What you should do – Each line of the records below that holds "green" should be copied out.

::::

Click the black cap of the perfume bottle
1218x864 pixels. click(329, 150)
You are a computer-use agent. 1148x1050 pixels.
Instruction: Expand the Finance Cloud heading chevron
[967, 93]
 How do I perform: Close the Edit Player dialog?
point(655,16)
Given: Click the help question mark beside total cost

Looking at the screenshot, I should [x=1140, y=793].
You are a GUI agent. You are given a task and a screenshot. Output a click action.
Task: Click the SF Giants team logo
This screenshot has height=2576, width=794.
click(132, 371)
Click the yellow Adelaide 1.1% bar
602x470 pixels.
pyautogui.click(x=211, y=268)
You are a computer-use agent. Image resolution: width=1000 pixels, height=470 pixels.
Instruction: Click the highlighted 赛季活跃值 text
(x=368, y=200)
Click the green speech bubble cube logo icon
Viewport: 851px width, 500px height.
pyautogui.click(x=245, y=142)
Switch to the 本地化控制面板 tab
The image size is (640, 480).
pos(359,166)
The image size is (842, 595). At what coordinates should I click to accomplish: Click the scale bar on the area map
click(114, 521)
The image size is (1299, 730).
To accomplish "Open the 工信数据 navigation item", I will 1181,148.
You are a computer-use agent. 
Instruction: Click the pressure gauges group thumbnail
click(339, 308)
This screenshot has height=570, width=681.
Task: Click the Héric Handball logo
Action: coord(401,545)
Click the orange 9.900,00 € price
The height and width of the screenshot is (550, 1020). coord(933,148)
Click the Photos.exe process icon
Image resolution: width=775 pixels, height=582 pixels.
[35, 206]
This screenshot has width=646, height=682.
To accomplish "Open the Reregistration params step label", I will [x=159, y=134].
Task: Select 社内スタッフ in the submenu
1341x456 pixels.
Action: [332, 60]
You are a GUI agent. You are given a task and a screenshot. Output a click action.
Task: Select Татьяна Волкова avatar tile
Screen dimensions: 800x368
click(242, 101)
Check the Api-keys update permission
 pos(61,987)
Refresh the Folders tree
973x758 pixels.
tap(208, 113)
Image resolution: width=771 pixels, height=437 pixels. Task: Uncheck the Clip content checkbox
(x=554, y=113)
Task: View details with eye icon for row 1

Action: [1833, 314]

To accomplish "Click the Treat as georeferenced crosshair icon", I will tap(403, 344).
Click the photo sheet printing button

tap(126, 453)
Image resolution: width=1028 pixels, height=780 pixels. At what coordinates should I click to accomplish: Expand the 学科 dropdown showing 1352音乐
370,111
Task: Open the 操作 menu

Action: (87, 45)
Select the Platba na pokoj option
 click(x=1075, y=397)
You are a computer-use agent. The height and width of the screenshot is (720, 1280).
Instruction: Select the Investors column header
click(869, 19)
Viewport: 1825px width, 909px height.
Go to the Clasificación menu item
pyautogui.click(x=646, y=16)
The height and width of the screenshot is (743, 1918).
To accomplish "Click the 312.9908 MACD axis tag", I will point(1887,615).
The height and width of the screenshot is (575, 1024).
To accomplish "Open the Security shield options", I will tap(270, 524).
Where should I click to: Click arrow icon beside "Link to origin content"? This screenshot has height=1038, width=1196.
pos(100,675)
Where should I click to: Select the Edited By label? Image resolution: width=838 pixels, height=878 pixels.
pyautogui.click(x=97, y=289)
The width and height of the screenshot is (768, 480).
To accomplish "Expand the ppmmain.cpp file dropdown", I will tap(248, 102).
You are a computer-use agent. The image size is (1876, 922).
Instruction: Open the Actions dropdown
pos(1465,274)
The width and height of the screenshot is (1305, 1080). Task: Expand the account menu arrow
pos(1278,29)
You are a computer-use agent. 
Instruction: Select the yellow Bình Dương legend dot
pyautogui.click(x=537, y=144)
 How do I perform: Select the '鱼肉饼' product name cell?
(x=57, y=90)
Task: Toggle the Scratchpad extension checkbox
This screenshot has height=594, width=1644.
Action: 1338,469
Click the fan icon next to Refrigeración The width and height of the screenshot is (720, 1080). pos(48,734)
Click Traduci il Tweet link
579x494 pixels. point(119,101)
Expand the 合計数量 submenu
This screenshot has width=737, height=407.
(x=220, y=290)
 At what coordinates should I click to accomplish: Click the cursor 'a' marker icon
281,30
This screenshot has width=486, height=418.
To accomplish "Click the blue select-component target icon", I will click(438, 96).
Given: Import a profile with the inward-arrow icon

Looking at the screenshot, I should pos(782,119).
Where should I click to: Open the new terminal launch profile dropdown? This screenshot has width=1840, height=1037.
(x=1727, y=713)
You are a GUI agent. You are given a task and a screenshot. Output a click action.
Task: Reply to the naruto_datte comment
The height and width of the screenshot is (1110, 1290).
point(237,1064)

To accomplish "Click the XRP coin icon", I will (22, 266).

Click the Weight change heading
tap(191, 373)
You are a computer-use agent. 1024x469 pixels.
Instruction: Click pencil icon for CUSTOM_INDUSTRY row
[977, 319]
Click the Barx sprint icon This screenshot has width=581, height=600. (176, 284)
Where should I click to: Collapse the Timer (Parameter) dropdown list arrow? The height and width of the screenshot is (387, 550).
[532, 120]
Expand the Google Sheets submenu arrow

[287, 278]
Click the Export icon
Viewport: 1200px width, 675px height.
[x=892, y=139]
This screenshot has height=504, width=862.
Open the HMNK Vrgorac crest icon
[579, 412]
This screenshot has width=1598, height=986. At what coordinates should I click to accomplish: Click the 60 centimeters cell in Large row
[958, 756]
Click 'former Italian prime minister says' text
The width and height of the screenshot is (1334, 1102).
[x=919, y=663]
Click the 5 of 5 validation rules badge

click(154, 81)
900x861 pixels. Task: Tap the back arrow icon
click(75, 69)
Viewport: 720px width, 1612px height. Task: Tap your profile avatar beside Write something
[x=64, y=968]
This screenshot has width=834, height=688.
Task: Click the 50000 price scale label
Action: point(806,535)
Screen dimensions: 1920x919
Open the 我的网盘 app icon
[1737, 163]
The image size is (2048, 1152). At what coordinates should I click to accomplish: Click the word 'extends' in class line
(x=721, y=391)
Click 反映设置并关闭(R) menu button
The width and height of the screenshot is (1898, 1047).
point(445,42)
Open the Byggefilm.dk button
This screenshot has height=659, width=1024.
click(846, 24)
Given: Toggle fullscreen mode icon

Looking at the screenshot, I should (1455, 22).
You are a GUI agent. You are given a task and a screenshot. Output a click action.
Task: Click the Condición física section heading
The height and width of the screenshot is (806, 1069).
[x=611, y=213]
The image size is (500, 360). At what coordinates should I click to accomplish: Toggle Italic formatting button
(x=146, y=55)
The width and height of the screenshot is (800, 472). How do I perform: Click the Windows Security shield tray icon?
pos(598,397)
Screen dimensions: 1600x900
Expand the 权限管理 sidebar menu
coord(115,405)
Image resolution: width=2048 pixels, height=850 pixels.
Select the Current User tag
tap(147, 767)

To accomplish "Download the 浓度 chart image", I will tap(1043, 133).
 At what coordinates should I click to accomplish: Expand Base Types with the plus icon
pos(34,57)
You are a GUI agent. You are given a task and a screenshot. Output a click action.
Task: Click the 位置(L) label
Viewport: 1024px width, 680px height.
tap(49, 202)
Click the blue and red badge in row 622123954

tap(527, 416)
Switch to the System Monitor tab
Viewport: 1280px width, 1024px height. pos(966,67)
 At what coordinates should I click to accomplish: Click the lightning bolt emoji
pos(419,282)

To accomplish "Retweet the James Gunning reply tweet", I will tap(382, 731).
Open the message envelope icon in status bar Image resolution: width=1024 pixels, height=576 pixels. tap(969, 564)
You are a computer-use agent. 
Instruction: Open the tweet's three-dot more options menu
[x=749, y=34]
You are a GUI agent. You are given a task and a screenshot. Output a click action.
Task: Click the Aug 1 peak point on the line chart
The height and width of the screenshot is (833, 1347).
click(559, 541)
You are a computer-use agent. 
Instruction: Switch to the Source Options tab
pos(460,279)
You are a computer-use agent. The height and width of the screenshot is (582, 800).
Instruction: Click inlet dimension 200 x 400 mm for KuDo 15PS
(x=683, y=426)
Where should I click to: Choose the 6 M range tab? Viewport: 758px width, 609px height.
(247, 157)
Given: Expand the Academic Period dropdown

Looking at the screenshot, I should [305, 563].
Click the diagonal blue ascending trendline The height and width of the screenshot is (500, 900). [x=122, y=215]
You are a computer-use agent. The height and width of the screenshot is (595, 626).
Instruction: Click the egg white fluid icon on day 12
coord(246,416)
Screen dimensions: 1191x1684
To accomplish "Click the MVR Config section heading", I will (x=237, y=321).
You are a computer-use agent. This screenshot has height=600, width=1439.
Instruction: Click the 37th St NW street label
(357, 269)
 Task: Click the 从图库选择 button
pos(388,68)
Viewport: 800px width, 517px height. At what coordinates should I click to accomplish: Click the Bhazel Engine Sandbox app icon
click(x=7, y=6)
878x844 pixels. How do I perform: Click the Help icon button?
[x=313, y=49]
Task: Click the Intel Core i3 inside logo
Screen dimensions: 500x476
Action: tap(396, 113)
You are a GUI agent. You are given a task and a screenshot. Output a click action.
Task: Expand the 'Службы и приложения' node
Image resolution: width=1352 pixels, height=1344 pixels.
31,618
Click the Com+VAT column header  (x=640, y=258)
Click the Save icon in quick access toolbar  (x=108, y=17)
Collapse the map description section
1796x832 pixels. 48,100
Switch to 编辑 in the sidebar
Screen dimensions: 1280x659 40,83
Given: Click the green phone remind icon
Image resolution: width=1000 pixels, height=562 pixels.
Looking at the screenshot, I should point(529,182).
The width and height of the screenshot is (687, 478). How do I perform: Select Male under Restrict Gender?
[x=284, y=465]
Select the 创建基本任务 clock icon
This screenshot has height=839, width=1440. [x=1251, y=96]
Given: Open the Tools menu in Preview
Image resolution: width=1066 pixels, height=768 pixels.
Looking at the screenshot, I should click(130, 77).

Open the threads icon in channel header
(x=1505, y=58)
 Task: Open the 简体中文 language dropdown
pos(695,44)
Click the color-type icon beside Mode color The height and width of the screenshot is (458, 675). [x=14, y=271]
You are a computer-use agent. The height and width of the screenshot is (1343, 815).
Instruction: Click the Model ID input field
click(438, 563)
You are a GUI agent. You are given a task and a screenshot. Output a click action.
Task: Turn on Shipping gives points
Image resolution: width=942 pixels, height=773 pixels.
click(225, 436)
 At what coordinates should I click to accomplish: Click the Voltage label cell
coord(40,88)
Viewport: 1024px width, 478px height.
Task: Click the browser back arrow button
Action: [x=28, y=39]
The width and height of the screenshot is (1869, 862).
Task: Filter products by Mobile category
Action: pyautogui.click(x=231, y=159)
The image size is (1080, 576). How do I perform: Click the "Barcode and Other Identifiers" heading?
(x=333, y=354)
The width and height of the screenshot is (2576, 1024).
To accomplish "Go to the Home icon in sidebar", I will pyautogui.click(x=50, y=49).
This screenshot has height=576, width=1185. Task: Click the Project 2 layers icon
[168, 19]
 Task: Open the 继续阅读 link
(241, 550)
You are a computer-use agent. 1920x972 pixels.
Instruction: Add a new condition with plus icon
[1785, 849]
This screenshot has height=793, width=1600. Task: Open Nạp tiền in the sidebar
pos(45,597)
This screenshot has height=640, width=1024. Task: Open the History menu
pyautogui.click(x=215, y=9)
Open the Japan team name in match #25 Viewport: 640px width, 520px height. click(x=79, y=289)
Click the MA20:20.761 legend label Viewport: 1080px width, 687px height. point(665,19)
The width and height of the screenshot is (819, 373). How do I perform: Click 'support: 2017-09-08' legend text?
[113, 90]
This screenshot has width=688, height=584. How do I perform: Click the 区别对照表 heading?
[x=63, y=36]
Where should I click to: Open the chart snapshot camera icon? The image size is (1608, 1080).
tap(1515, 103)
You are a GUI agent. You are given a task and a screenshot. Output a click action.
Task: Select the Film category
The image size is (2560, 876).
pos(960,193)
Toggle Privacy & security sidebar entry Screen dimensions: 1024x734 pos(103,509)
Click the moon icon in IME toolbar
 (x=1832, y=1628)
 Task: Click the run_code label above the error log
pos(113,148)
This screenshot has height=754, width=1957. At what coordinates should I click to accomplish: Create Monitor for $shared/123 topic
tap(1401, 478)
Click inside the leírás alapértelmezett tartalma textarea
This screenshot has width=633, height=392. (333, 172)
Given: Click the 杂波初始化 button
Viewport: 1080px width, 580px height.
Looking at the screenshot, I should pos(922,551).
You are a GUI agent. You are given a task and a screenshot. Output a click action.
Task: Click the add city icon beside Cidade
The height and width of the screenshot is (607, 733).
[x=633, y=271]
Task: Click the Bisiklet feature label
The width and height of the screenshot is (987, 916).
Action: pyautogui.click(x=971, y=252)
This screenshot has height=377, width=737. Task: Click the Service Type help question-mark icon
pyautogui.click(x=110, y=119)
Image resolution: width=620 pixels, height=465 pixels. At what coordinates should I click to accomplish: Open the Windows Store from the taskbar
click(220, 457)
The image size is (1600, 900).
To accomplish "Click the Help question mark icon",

::::

Exercise output –
Click the green speech bubble cube logo icon
Given: Click the green phone remind icon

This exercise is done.